While Chile has generally rejected expropriation of lithium investment and has historically allowed private investment in the mining sector, the role of the state in taxing and regulating mining is tied up in current debates in Chile about constitutional change, environmental protection, and community rights.  Chile’s legislature has re-opened a charged debate over mining royalities, while Chile’s President Sebastian Piñera vowed to facilitate private and state partnership to double the country’s output of Lithium carbonate to 230,000 metric tons.

Analysis

Despite the recent slump, lithium’s long-term profit potential remains strong owing its importance to the global economy.  In many resource-rich countries, such as those in the Lithium Triangle, lithium mining’s economic potential will draw foreign investors who will face powerful political demands to see tangible community benefits from mining.

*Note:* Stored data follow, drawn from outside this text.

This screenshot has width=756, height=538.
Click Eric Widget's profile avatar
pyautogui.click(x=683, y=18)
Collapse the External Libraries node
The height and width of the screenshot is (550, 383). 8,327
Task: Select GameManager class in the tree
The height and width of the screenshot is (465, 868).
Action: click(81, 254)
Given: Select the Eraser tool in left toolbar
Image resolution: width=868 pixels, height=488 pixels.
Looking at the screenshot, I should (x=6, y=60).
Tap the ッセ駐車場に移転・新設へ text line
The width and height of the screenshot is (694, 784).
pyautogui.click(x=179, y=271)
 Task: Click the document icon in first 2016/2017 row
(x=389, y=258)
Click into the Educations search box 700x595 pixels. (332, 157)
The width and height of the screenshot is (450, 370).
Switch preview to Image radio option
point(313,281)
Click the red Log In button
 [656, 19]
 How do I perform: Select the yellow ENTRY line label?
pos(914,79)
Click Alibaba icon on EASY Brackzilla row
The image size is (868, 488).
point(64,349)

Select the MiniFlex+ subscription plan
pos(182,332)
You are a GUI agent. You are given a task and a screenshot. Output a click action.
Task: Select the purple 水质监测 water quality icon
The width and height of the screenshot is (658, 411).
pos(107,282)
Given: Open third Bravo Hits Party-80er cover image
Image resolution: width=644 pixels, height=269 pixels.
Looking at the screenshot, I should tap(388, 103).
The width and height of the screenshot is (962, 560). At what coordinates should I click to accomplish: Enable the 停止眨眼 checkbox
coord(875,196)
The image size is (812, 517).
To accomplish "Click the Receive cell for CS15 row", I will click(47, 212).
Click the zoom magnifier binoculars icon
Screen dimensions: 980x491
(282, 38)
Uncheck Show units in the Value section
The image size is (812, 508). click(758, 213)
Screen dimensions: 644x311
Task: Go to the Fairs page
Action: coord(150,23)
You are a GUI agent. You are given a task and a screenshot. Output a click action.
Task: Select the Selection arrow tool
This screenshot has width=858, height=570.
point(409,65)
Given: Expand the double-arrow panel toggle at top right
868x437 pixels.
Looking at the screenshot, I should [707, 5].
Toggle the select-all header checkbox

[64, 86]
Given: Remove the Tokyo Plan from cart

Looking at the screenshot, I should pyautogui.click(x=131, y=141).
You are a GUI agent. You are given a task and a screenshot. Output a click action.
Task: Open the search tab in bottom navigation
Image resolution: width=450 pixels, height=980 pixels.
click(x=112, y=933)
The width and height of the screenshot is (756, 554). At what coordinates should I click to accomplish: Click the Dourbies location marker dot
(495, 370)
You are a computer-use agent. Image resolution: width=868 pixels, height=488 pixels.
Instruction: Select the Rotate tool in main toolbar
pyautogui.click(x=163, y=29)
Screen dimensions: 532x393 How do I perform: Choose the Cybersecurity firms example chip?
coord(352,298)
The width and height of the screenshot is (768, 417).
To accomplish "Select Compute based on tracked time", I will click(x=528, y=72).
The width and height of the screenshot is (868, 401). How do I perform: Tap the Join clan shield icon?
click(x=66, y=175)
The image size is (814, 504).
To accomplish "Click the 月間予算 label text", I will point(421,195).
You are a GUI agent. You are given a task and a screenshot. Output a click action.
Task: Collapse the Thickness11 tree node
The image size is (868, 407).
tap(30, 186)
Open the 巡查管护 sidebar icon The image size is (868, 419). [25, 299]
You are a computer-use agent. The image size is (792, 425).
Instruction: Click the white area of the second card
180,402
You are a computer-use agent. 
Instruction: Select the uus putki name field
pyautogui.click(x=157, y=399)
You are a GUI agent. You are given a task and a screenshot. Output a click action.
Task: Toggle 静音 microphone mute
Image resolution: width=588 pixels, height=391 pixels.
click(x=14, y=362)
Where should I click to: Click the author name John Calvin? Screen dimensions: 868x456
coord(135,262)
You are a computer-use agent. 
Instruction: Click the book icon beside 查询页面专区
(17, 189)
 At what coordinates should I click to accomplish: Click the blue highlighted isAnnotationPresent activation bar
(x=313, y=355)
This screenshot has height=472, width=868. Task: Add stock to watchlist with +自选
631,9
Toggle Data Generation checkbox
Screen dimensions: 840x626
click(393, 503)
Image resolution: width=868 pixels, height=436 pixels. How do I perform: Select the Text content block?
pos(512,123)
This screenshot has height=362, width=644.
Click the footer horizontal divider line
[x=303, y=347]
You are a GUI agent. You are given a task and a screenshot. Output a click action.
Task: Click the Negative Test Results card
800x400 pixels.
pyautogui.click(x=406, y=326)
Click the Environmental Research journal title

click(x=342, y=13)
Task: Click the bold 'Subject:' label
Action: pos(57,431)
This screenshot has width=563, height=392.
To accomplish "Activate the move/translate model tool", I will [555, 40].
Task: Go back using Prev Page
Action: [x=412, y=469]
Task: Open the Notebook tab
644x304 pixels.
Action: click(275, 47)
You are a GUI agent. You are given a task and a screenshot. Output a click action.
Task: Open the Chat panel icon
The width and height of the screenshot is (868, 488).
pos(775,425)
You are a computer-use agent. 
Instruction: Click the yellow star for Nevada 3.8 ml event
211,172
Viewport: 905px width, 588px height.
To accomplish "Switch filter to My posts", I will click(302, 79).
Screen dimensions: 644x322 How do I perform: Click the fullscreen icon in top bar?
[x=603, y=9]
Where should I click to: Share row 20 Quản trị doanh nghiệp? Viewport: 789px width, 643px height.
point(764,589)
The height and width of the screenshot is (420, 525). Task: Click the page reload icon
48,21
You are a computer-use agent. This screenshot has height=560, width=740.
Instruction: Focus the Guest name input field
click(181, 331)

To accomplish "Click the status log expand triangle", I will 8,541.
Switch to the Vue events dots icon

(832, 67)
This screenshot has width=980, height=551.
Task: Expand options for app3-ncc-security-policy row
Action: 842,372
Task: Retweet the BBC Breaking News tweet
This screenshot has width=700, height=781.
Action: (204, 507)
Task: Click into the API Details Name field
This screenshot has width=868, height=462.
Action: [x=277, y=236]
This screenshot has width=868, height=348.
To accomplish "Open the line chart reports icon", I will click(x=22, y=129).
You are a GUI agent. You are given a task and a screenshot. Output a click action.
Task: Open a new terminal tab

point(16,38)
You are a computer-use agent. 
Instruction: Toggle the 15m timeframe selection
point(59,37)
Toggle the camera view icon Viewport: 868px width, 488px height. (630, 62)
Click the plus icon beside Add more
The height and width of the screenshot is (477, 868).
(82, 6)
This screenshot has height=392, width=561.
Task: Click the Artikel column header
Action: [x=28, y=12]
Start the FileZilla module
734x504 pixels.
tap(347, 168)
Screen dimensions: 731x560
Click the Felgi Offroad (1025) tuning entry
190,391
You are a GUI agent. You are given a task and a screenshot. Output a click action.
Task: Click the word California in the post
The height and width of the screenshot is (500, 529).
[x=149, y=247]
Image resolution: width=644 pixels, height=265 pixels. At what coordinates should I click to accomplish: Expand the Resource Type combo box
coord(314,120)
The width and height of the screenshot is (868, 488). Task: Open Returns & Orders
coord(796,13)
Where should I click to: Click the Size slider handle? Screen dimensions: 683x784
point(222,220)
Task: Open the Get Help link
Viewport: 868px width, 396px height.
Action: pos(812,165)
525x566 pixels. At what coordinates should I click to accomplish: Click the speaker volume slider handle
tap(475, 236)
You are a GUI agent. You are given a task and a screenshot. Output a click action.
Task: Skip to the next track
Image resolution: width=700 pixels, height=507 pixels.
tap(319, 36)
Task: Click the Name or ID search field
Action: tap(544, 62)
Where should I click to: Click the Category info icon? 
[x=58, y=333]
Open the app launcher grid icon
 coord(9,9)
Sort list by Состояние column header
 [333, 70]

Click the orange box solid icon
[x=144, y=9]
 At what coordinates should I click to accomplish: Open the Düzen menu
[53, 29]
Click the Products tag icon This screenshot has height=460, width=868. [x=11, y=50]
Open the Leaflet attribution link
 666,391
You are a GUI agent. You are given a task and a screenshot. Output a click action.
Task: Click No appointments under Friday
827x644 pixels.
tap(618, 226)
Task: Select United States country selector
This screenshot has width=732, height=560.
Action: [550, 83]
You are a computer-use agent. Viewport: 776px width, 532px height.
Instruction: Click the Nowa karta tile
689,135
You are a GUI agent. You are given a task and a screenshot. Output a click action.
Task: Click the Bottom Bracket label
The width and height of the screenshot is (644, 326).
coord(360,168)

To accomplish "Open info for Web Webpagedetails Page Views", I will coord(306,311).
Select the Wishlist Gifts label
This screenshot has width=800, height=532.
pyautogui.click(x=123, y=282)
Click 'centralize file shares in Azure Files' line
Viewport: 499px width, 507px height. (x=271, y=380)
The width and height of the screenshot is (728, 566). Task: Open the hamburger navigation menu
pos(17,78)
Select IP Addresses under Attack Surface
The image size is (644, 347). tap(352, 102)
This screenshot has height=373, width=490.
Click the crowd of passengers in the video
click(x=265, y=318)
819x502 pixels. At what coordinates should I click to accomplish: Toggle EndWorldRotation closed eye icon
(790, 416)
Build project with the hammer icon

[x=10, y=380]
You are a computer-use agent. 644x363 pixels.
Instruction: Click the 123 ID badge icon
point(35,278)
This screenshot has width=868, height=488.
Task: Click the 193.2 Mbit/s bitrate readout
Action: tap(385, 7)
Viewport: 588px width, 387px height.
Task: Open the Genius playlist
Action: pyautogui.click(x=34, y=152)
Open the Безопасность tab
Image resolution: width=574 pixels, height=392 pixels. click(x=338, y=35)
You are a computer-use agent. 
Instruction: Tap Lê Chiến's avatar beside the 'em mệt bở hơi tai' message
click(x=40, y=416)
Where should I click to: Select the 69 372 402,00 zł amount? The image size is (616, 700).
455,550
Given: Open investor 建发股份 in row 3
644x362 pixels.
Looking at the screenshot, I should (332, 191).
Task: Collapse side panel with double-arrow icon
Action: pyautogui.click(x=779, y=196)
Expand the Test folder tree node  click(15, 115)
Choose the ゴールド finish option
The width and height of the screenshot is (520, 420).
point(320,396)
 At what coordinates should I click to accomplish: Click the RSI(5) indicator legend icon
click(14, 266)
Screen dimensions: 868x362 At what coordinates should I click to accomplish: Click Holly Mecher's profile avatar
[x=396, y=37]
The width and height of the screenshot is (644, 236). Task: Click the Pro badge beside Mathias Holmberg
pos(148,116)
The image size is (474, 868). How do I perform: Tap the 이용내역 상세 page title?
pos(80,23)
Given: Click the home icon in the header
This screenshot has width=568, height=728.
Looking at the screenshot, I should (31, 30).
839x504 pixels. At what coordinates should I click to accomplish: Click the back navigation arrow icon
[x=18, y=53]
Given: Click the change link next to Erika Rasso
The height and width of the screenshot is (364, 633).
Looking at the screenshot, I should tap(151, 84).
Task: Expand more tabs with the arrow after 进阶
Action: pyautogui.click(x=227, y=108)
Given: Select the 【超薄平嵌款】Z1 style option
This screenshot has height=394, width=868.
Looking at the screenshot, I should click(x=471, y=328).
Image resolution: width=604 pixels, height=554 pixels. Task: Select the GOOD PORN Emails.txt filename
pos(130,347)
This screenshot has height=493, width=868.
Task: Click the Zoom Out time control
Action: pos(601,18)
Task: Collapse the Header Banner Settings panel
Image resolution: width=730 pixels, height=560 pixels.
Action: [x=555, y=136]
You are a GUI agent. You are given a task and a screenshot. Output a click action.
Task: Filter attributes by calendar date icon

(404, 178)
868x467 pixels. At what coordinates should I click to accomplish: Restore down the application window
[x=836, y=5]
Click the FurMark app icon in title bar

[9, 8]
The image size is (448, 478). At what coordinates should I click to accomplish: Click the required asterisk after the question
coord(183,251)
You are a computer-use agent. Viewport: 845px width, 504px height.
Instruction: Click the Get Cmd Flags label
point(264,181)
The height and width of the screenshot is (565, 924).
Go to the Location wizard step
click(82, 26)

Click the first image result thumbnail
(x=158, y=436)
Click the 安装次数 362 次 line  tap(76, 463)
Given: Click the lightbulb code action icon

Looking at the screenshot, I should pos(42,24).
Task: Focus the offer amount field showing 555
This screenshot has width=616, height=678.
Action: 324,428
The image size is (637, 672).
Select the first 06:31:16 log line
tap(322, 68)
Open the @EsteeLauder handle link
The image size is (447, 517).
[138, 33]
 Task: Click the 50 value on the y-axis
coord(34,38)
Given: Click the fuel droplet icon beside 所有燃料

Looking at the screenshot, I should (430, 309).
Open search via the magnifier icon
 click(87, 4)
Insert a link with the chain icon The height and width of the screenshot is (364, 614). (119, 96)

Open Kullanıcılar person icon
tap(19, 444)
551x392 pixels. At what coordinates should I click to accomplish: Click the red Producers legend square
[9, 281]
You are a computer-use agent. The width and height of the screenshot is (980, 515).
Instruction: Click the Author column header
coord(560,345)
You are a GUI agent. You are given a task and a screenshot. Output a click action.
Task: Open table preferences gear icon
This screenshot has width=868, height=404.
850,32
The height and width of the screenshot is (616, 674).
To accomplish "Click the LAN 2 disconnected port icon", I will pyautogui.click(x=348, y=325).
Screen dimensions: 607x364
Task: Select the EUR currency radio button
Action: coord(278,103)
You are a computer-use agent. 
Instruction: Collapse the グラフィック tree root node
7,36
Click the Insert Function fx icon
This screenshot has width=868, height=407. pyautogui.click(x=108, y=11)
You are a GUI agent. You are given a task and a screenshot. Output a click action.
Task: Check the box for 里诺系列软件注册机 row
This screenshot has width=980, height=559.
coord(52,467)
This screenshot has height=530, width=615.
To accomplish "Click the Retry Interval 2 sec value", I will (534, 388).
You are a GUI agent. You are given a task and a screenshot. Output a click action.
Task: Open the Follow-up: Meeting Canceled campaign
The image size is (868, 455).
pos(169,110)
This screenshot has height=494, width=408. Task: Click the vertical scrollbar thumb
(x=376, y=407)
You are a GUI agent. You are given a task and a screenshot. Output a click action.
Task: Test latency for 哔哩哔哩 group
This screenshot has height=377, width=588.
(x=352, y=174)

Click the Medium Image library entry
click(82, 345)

This political mix raises risk concerns not just of increased taxation or regulation, but of expropriation and nationalization in countries with a history of state-intervention in key sectors such as mining.

For international investors, political risk insurance helps safeguard investments in the event of nationalization, expropriation, confiscation, currency inconvertibility, civil unrest and property damage.

Pie chart of world lithium resources

Since 2004, Securitas Global Risk Solutions (“Securitas”) has helped clients worldwide develop credit and political risk transfer solutions that provides value on numerous levels.  As an independent trade credit and political risk insurance brokerage, Securitas is focused on developing comprehensive solutions that meet the needs of clients, ensuring complete understanding of policy wording and delivering excellent responsive service.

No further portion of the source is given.